Write the data below out again, with each line matching the original.

┌─ PROVIDED DATA

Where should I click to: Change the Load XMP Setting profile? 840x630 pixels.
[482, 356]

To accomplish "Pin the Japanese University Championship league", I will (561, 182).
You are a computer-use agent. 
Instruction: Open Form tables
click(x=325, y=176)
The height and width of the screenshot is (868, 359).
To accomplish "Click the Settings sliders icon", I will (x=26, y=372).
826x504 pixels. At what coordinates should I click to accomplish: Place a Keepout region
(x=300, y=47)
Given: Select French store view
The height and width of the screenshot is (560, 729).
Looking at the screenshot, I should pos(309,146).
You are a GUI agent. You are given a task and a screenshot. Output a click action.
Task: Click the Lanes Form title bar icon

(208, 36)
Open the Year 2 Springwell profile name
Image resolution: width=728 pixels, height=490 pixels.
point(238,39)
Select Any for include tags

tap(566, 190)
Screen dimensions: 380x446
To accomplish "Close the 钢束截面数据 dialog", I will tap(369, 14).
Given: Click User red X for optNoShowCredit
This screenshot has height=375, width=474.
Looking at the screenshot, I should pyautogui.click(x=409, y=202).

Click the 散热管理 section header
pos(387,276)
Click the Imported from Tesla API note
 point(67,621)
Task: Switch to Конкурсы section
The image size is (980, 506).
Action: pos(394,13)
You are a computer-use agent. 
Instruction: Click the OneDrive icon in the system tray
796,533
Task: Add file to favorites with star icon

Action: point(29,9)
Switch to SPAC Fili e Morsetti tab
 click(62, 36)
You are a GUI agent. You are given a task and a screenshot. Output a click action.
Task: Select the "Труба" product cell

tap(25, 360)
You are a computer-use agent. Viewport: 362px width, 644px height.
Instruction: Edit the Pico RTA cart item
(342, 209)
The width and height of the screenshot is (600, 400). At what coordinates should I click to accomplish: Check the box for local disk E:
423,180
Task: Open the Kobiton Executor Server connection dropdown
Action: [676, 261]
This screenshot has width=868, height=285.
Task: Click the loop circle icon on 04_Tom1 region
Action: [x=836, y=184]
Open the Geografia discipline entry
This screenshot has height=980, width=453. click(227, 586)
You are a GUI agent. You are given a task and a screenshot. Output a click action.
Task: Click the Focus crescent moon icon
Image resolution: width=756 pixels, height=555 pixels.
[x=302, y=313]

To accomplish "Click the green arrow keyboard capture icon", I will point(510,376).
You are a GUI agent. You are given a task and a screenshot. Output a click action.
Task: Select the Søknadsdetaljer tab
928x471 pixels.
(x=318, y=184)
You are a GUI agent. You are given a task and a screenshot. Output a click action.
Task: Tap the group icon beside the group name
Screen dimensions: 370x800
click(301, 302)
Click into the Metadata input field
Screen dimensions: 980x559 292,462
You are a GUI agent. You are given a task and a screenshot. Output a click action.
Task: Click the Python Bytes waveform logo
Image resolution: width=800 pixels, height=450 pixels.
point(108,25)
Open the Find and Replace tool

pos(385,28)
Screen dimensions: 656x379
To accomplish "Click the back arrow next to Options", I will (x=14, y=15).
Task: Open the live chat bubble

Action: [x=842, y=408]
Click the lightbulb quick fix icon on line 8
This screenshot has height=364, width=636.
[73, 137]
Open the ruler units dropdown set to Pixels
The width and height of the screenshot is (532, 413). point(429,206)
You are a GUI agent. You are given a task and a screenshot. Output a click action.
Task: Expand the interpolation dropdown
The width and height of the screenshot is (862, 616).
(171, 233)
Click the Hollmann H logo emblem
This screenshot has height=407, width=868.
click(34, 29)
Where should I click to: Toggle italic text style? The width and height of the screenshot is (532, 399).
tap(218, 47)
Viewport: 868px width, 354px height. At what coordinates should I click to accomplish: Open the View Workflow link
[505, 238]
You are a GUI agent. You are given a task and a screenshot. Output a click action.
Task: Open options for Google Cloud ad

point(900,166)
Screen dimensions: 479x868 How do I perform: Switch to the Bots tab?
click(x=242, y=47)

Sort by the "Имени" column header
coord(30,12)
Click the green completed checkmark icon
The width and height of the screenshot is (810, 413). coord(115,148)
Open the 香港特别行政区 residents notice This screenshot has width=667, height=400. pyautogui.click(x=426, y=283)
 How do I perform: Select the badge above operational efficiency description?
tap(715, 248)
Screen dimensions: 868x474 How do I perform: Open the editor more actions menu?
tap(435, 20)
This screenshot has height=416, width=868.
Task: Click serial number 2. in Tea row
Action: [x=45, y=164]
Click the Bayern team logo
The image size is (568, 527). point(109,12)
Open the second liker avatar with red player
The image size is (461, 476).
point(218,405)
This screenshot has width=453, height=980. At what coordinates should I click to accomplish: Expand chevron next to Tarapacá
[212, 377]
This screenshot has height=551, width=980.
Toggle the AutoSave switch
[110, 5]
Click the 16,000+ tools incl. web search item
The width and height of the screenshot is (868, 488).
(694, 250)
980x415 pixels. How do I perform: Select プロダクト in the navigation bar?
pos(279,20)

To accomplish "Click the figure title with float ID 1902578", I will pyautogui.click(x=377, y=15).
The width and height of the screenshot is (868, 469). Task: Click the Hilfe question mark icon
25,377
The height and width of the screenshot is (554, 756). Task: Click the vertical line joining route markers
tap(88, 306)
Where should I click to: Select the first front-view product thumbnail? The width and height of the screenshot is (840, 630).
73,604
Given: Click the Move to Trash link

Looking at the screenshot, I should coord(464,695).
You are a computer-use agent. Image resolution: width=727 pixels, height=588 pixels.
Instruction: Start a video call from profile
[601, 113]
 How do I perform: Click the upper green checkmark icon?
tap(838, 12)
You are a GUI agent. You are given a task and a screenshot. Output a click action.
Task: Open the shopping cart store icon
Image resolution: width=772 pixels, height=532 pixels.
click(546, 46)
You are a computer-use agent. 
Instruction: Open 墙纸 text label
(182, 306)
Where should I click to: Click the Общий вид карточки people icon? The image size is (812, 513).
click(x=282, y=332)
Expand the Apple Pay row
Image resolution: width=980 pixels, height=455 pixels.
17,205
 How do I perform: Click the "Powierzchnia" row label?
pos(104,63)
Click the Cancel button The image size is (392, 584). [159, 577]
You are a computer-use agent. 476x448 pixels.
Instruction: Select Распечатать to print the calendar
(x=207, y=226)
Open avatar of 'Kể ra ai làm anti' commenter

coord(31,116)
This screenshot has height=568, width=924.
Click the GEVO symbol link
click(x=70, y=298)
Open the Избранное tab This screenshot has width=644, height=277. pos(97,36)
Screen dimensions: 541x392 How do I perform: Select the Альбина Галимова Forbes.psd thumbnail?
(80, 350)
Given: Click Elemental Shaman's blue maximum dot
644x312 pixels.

└─

> _TASK OUTPUT_
Where should I click to: Change the Load XMP Setting profile? 840x630 pixels.
[482, 356]

To accomplish "Pin the Japanese University Championship league", I will (561, 182).
You are a computer-use agent. 
Instruction: Open Form tables
click(x=325, y=176)
The height and width of the screenshot is (868, 359).
To accomplish "Click the Settings sliders icon", I will (x=26, y=372).
826x504 pixels. At what coordinates should I click to accomplish: Place a Keepout region
(x=300, y=47)
Given: Select French store view
The height and width of the screenshot is (560, 729).
Looking at the screenshot, I should pos(309,146).
You are a GUI agent. You are given a task and a screenshot. Output a click action.
Task: Click the Lanes Form title bar icon

(208, 36)
Open the Year 2 Springwell profile name
Image resolution: width=728 pixels, height=490 pixels.
point(238,39)
Select Any for include tags

tap(566, 190)
Screen dimensions: 380x446
To accomplish "Close the 钢束截面数据 dialog", I will tap(369, 14).
Given: Click User red X for optNoShowCredit
This screenshot has height=375, width=474.
Looking at the screenshot, I should pyautogui.click(x=409, y=202).

Click the 散热管理 section header
pos(387,276)
Click the Imported from Tesla API note
 point(67,621)
Task: Switch to Конкурсы section
The image size is (980, 506).
Action: pos(394,13)
You are a computer-use agent. 
Instruction: Click the OneDrive icon in the system tray
796,533
Task: Add file to favorites with star icon

Action: point(29,9)
Switch to SPAC Fili e Morsetti tab
 click(62, 36)
You are a GUI agent. You are given a task and a screenshot. Output a click action.
Task: Select the "Труба" product cell

tap(25, 360)
You are a computer-use agent. Viewport: 362px width, 644px height.
Instruction: Edit the Pico RTA cart item
(342, 209)
The width and height of the screenshot is (600, 400). At what coordinates should I click to accomplish: Check the box for local disk E:
423,180
Task: Open the Kobiton Executor Server connection dropdown
Action: [676, 261]
This screenshot has width=868, height=285.
Task: Click the loop circle icon on 04_Tom1 region
Action: [x=836, y=184]
Open the Geografia discipline entry
This screenshot has height=980, width=453. click(227, 586)
You are a GUI agent. You are given a task and a screenshot. Output a click action.
Task: Click the Focus crescent moon icon
Image resolution: width=756 pixels, height=555 pixels.
[x=302, y=313]

To accomplish "Click the green arrow keyboard capture icon", I will point(510,376).
You are a GUI agent. You are given a task and a screenshot. Output a click action.
Task: Select the Søknadsdetaljer tab
928x471 pixels.
(x=318, y=184)
You are a GUI agent. You are given a task and a screenshot. Output a click action.
Task: Tap the group icon beside the group name
Screen dimensions: 370x800
click(301, 302)
Click into the Metadata input field
Screen dimensions: 980x559 292,462
You are a GUI agent. You are given a task and a screenshot. Output a click action.
Task: Click the Python Bytes waveform logo
Image resolution: width=800 pixels, height=450 pixels.
point(108,25)
Open the Find and Replace tool

pos(385,28)
Screen dimensions: 656x379
To accomplish "Click the back arrow next to Options", I will (x=14, y=15).
Task: Open the live chat bubble

Action: [x=842, y=408]
Click the lightbulb quick fix icon on line 8
This screenshot has height=364, width=636.
[73, 137]
Open the ruler units dropdown set to Pixels
The width and height of the screenshot is (532, 413). point(429,206)
You are a GUI agent. You are given a task and a screenshot. Output a click action.
Task: Expand the interpolation dropdown
The width and height of the screenshot is (862, 616).
(171, 233)
Click the Hollmann H logo emblem
This screenshot has height=407, width=868.
click(34, 29)
Where should I click to: Toggle italic text style? The width and height of the screenshot is (532, 399).
tap(218, 47)
Viewport: 868px width, 354px height. At what coordinates should I click to accomplish: Open the View Workflow link
[505, 238]
You are a GUI agent. You are given a task and a screenshot. Output a click action.
Task: Open options for Google Cloud ad

point(900,166)
Screen dimensions: 479x868 How do I perform: Switch to the Bots tab?
click(x=242, y=47)

Sort by the "Имени" column header
coord(30,12)
Click the green completed checkmark icon
The width and height of the screenshot is (810, 413). coord(115,148)
Open the 香港特别行政区 residents notice This screenshot has width=667, height=400. pyautogui.click(x=426, y=283)
 How do I perform: Select the badge above operational efficiency description?
tap(715, 248)
Screen dimensions: 868x474 How do I perform: Open the editor more actions menu?
tap(435, 20)
This screenshot has height=416, width=868.
Task: Click serial number 2. in Tea row
Action: [x=45, y=164]
Click the Bayern team logo
The image size is (568, 527). point(109,12)
Open the second liker avatar with red player
The image size is (461, 476).
point(218,405)
This screenshot has width=453, height=980. At what coordinates should I click to accomplish: Expand chevron next to Tarapacá
[212, 377]
This screenshot has height=551, width=980.
Toggle the AutoSave switch
[110, 5]
Click the 16,000+ tools incl. web search item
The width and height of the screenshot is (868, 488).
(694, 250)
980x415 pixels. How do I perform: Select プロダクト in the navigation bar?
pos(279,20)

To accomplish "Click the figure title with float ID 1902578", I will pyautogui.click(x=377, y=15).
The width and height of the screenshot is (868, 469). Task: Click the Hilfe question mark icon
25,377
The height and width of the screenshot is (554, 756). Task: Click the vertical line joining route markers
tap(88, 306)
Where should I click to: Select the first front-view product thumbnail? The width and height of the screenshot is (840, 630).
73,604
Given: Click the Move to Trash link

Looking at the screenshot, I should coord(464,695).
You are a computer-use agent. Image resolution: width=727 pixels, height=588 pixels.
Instruction: Start a video call from profile
[601, 113]
 How do I perform: Click the upper green checkmark icon?
tap(838, 12)
You are a GUI agent. You are given a task and a screenshot. Output a click action.
Task: Open the shopping cart store icon
Image resolution: width=772 pixels, height=532 pixels.
click(546, 46)
You are a computer-use agent. 
Instruction: Open 墙纸 text label
(182, 306)
Where should I click to: Click the Общий вид карточки people icon? The image size is (812, 513).
click(x=282, y=332)
Expand the Apple Pay row
Image resolution: width=980 pixels, height=455 pixels.
17,205
 How do I perform: Click the "Powierzchnia" row label?
pos(104,63)
Click the Cancel button The image size is (392, 584). [159, 577]
You are a computer-use agent. 476x448 pixels.
Instruction: Select Распечатать to print the calendar
(x=207, y=226)
Open avatar of 'Kể ra ai làm anti' commenter

coord(31,116)
This screenshot has height=568, width=924.
Click the GEVO symbol link
click(x=70, y=298)
Open the Избранное tab This screenshot has width=644, height=277. pos(97,36)
Screen dimensions: 541x392 How do I perform: Select the Альбина Галимова Forbes.psd thumbnail?
(80, 350)
Given: Click Elemental Shaman's blue maximum dot
644x312 pixels.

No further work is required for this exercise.